Clinical characteristics and treatment outcomes in thymoma- related aplastic anemia: a case report and literature review.

Thymoma-related aplastic anemia is a rare entity. This article retrospectively analyzes the clinical features and treatment course of a patient who developed aplastic anemia (AA) post-thymectomy, complemented by a systematic review of relevant literature. A 47-year-old female was diagnosed with thymoma, myasthenia gravis (MG), and severe AA (SAA). SAA onset occurred two weeks after total thymectomy, and the patient ultimately succumbed to concurrent COVID-19 infection following allogeneic hematopoietic stem cell transplantation (allo-HSCT). We also reviewed the clinical characteristics, treatment strategies, and prognosis of 47 thymoma-related aplastic anemia patients reported in the literature. AA may present prior to thymoma diagnosis, concurrently with thymoma, or post-thymectomy. Some patients progress to pure red cell aplasia (PRCA) and/or megakaryocytic aplasia, often following prior chemotherapy or radiotherapy. Similar to Good syndrome and PRCA, thymectomy fails to alleviate AA, and spontaneous improvement is rare.

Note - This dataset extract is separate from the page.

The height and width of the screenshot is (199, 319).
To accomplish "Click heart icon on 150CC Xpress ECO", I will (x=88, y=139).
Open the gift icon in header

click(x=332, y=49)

Treatment options for thymoma-related aplastic anemia include cyclosporine A (CsA) monotherapy, CsA combined with glucocorticoids, thrombopoietin receptor agonists (TPO-RAs), and allo-HSCT. However, regimens of cyclophosphamide plus methylprednisolone and glucocorticoid monotherapy show limited efficacy. The overall one-year mortality rate is alarmingly high at 29.8%. For young thymoma-related aplastic anemia patients with SAA and suitable donors, allo-HSCT remains the preferred treatment.